Rechtbank Den Haag, 21-02-2018, ECLI:NL:RBDHA:2018:2045, 17_5344
Rechtbank Den Haag, 21-02-2018, ECLI:NL:RBDHA:2018:2045, 17_5344
Gegevens
- Instantie
- Rechtbank Den Haag
- Datum uitspraak
- 21 februari 2018
- Datum publicatie
- 1 juni 2018
- ECLI
- ECLI:NL:RBDHA:2018:2045
- Formele relaties
- Hoger beroep: ECLI:NL:GHDHA:2019:797, Bekrachtiging/bevestiging
- Zaaknummer
- 17_5344
Inhoudsindicatie
Eiseres heeft niet aannemelijk gemaakt dat zij een alimentatieverplichting had jegens haar ex-partner. Verweerder heeft de door eiseres in haar aangifte opgevoerde persoonsgebonden aftrek terecht buiten aanmerking gelaten. De rechtbank verklaart het beroep ongegrond.
Uitspraak
Rechtbank DEN HAAG
Team belastingrecht
zaaknummer: SGR 17/5344
proces-verbaal van de mondelinge uitspraak van de enkelvoudige kamer van 21 februari 2018 in de zaak tussen
[eiseres], wonende te [woonplaats], eiseres(gemachtigde: mr. R.H. van Zon),
en
de inspecteur van de Belastingdienst/Belastingen, kantoor [plaats], verweerder.

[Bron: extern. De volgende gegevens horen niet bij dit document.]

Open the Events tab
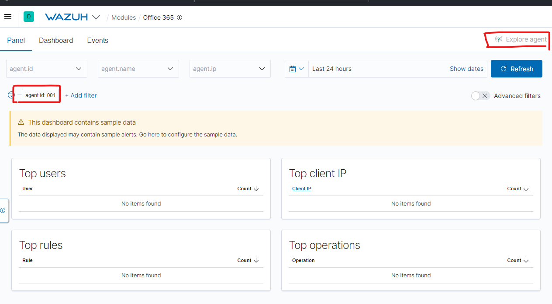(x=97, y=40)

De bestreden uitspraak op bezwaar
De uitspraak van verweerder van 21 juni 2017 op het bezwaar van eiseres tegen de voor het jaar 2014 opgelegde aanslag inkomstenbelasting en premie volksverzekeringen.
Zitting
Het onderzoek ter zitting heeft plaatsgevonden op 21 februari 2018.
Namens eiseres is verschenen haar gemachtigde. Verweerder heeft zich laten vertegenwoordigen door [persoon 1] en [persoon 2].
De rechtbank heeft het onderzoek ter zitting gesloten en onmiddellijk mondeling uitspraak gedaan.